# Homework Help: Projectile Motion: velocity and speed

1. Aug 5, 2013

### MathHelpa

I came across this one problem that asked for speed and velocity and I was wondering what the speed is suppose to be. I read somewhere that its the magnitude to velocity. So I want to see if I am doing this right.

A ball is launched off the top of a building. The initial velocity of the ball is v₀ = (v₀,0) and the initial height is H. What is the velocity and speed at the moment it hits the ground in terms of v₀,H and g?

y = v₀yt + 1/2at2
y = 0 + 1/2at2
t = √(2h/g)

vx = v₀

vy = voy + at
vy = 0 + at
vy = g√(2h/g)

|v| = √((g√(2h/g)2 + v₀2)

θ = tan-1(g√(2h/g/v₀))

v = √(g√(2h/g)2 + v₀2)m/s tan-1(g√(g√(2h/g)/v₀) positive below x axis.

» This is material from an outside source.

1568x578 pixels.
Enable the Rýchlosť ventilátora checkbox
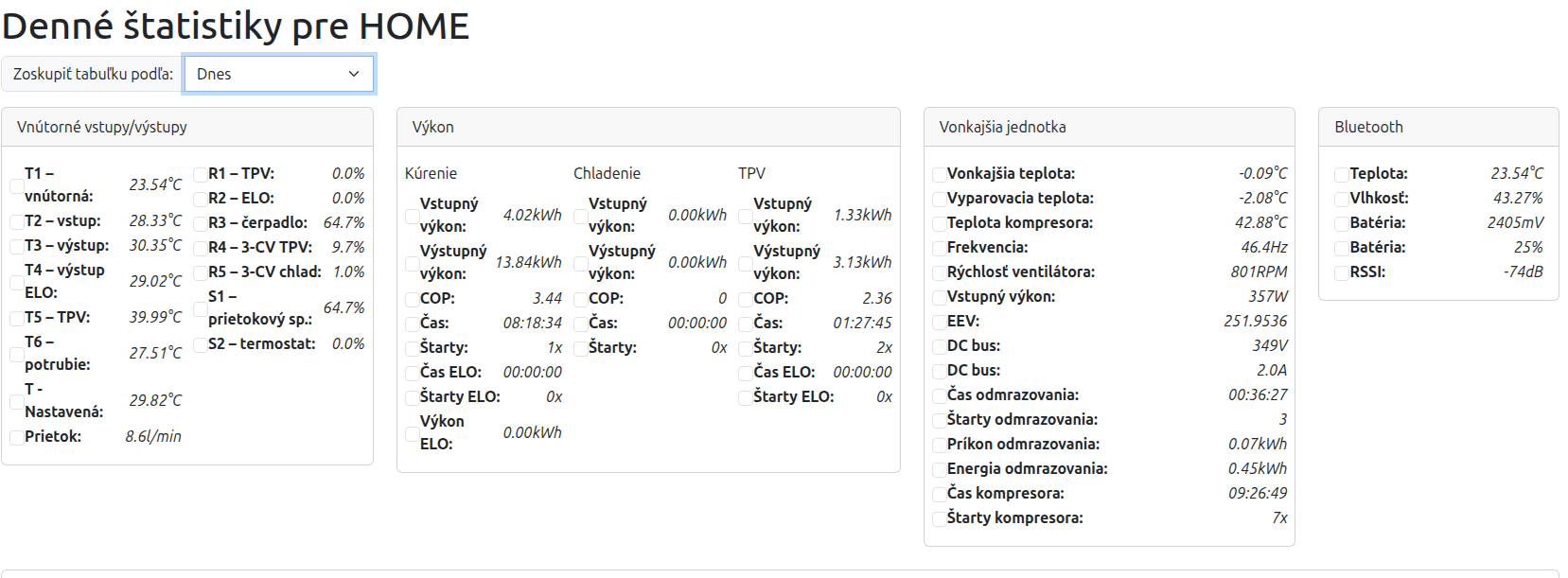pos(940,272)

So the question is the speed suppose to be sqrt(g√(2h/g)2 + v₀2)m/s??

2. Aug 5, 2013

### Enigman

Greetings,
Yes, speed is the magnitude of velocity.
Yes the answer is correct though it can be a bit more simplfied...
A hint for any future questions you may want to ask: If you don't know how to use Latex you may want to ensure your equations are at least readable. :D
For denoting power use ^ for denoting multiplication use * and if you are squaring a term with more variables then do something like this (v*w/x)^4
Regards

3. Aug 5, 2013

### Zondrina

Here's some quick advice on how to use latex for the next time. It will allow you to make your equations clear and legible. Also, you should follow the posting format for next time.

There's two different ways you can execute latex. Inline latex and emphasized latex.

Inline latex looks like this : $v = v_0t + \frac{1}{2}at^2$

Emphasized latex takes up a whole line and looks like this : $$v = v_0t + \frac{1}{2}at^2$$

To perform inline latex in your posts, simply wrap your text in $tags like so : Code (Text):$v = v_0t + \frac{1}{2}at^2##
To perform emphasized latex, wrap your text in $$tags like so : Code (Text):$$v = v_0t + \frac{1}{2}at^2
When writing within the tags, '^' allows you to write superscripts and '_' allows you to write subscripts ( There's s lot more uses for these two symbols, but as time goes on I'm sure you will get used to it ). \frac{numerator}{denominator} allows you to write fractions too.